Archaeology and the sea. From the reproduction of the Laja Alta paintings, illustrating the arrival of a Phoenician fleet, the links between Gadir and Sardinia, shipping in the bay of Cádiz and Lago Ligustino, to maritime trade, through the amphorae and loads of Roman ships, a sample of the wealth of Gades.
Death through archaeology. A tour from prehistory, with the first Neolithic burials, followed by the Phoenician, Roman and Paleochristian rituals.
Personal adornments. From the prehistoric objects discovered to the collection of Phoenician jewellery from the necropolis of Cádiz or material for personal care from the Roman period.
The Roman emperors. Route through the history of Rome through pictures, coins and imperial inscriptions, from Julius Caesar to the decline of the Roman empire.

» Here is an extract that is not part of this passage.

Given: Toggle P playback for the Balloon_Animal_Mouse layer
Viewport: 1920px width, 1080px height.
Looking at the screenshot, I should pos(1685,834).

The Gods and the heroes. A beautiful route from the East to the West, passing through Cyprus, the Greek islands and Sicily, to the mythical Gadir/Gades, together with the legends of Geryon, Melqart, Hercules.
Fine Arts Section
The chronological tour through this section of the museum passes through eight exhibition halls which take in the paintings of the 16th to 20th century. It is structured according to the chronology of periods and centuries, and the quantity and quality of the works which make up the collections. There is one hall for works from the 16th century; three, for the Baroque period, with works by Zurbarán, Murillo Alonso Cano and other Spanish schools; one hall with works from the European Baroque period; two for the 19th century and two for the 20th century.

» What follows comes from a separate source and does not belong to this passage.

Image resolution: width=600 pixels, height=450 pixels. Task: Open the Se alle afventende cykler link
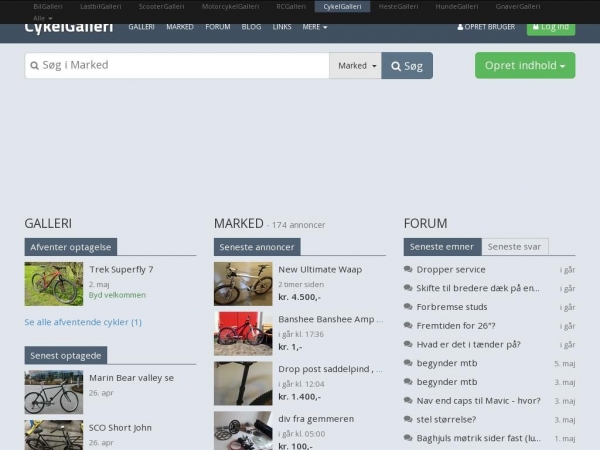(x=83, y=322)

The halls from the 19th century are dedicated to history painting and costumbrista painting, represented by Andalusian painters such as García Ramos, Gonzalo Bilbao, Francisco Godoy, Rodríguez Barcaza and Salvador Viniegra.
In light of the diversity of trends and styles in the 20th century, the collection has been divided into two chronological periods, the first and second half of the century. The first half is represented by Spanish artists such as Beruete, Sorolla, Abarzuza or Zuloaga. In Hall VIII, opened by the Head of the Department of Culture in January 1998, and designated Contemporary Art, works from the last fifty years are exhibited, among which you can find the latest acquisitions by the Department of Culture, such as works by Rafael Alberti, Guillermo Pérez Villalta and Chema Cobo, in addition to a Miró, contributed by Ms. Carmen Romero and three works by Costus, contributed by the artists' families or by the artists themselves. This hall, located on the second floor of the building, offers a bird's eye view of the temporary exhibitions which are in the central patio, and visually integrates the halls of the other floors and the hall dedicated to Zurbarán's work, and thus allows the visitor to carry out a virtual and diachronic tour throughout time.

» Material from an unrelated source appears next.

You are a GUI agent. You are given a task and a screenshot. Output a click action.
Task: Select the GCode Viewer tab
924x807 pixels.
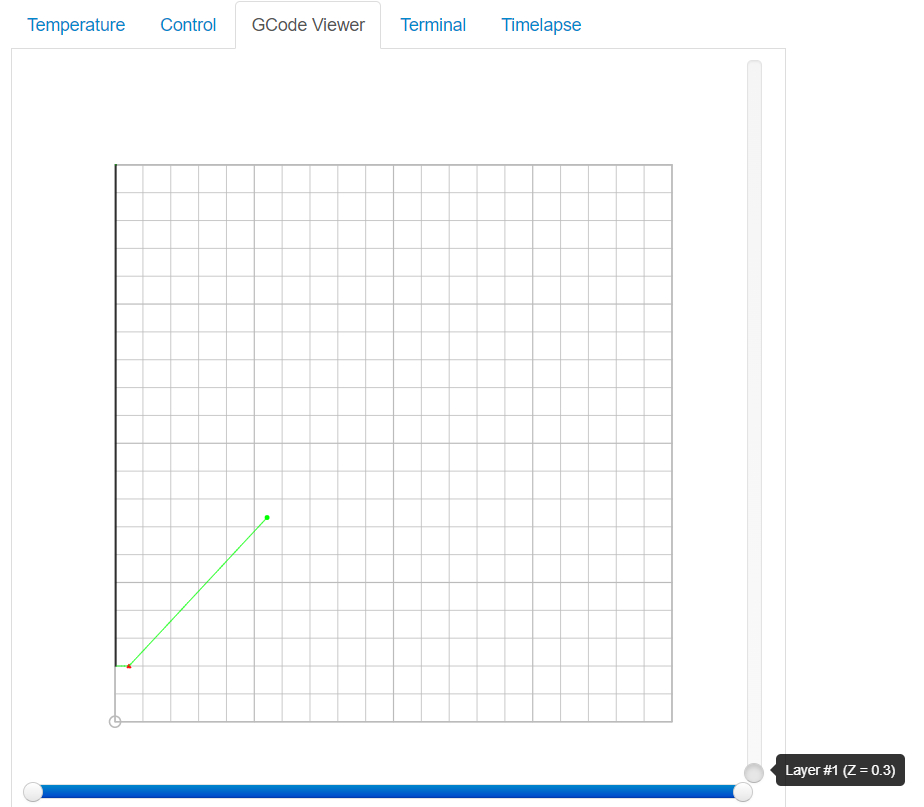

The monographic visit of this section is centred on the Tía Norica puppet collection, offering the possibility of recreating this traditional street spectacle of Cádiz. Both the plot and characters repeat a series of classical prototypes: the old grump, the smart nephew, the unintelligible doctor. This gives life to some puppets which are seen less and less frequently in the world as it is today, where the entertainment of the younger ones is completely influenced by technology and special effects.